Depending of the size of the prox and the closure rate, you can accidently create situations that lead to your missile doing vastly more ammounts of damage than intended.
The reason for this is that a "hit" scored by the prox trigger will still allow subs to function, unlike a hit scored by an actual impact.
Let's say you have a missile with 3 stages, launch, guidance, and terminal.
Say we wanted these stages to represent different flight characterstics of the same missile. But this missile was also supposed to detonate if it got close to the target, say 50 pixels with a blast radius of 60 pixels, and these characterstics are applied to every stage.
This example missile will do 200 damage and also have a speed of 1000 (or 10 pixels per frame)
In this example, say the missile was launched, but found its target before it even got into its second stage.
So what happens is this...
During the first stage the missile got to within 50 pixels of the target. The prox trigger went off and did 200 damage to the target.
Now because the missile didn't physicaly hit the target's sprite, the missile will still sub into stage two.
The next frame, the stage two missile travels 10 pixels closer. Now the missle is within 40 pixels of the target so the prox trigger goes off again and deals another 200 damage to the target.
Since the missile still has not yet physicaly entered the target sprite, it subs into stage 3.
One frame later the third stage travels to within 30 pixels, prox triggers, and another 200 damage is dealt.
At this point, it doesn't matter if the missile has physicaly hit the target yet, because there are no more submunitions, and this missile instance will finally end.
Obviously this is a big problem if your 200 damage missile ends up dealing 600 points of damage.
One more wrench for the works. Let's now say the target was also moving towards the missile at 2000, for a combined closure rate of 3000 (or 30 pixels per frame). Let's also say that 1 frame before prox is triggered the missile happened to be 60 pixels away, so:
frame 0 - range 60: Nothing yet happens, missile continues inbound to target.

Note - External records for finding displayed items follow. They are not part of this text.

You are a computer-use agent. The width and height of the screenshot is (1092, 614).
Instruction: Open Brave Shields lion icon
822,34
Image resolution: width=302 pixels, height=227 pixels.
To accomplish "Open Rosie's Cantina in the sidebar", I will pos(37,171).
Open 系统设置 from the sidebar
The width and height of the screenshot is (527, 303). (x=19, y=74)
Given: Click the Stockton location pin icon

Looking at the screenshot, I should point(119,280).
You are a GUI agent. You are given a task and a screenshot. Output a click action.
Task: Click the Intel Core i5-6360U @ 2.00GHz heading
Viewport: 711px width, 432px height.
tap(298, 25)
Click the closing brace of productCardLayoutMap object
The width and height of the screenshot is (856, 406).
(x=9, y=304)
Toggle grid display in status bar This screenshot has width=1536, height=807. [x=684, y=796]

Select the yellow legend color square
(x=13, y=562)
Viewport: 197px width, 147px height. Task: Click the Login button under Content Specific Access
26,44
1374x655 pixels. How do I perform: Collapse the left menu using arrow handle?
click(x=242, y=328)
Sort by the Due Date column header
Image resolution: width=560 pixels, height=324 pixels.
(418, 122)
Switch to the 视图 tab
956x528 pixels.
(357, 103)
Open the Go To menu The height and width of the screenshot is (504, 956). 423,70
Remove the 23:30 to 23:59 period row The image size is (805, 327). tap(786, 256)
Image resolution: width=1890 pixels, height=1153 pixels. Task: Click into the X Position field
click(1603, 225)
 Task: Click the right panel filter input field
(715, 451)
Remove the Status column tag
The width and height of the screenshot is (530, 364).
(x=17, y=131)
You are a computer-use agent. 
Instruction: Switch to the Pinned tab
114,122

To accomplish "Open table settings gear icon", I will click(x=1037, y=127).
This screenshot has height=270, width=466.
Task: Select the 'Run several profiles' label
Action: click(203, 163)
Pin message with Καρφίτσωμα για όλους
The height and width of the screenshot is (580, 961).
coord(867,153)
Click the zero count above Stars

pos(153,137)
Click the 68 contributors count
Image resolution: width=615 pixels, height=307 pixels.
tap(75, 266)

frame 1 - range 30: prox triggers, 200 damage dealt, subs to stage two.
frame 2 - range 0: target impacted, 200 damage dealt, subs do not function because of physical contact, missile instance ends.
In this case 400, not 600, damage was dealt to the target.
Ok, now some options to handle this:
- Not use the prox trigger.
- Only use the prox trigger on the last stage.
- Split up the total potential damage amongst the stages. This will make the missile do less damage the later in it's life it happens to hit the target, but would likely need some explanation scenario-wise.
For exmple, an energey based missile that losses intensity the longer it remains in space.
Stage 1 - 85 Damage, Stage 2 - 65 Damage, Stage 3 - 50 Damage
So if the target is struck during stage 1, all 200 points would be dealt over 3 frames. If the target was struck during stage 3, only 50 points of damage are dealt.
Then, you could either talor your prox radius and speeds to ensure that a too great of a closure rate would be very unlikely, or explain why a fast closure rate may result in less damage.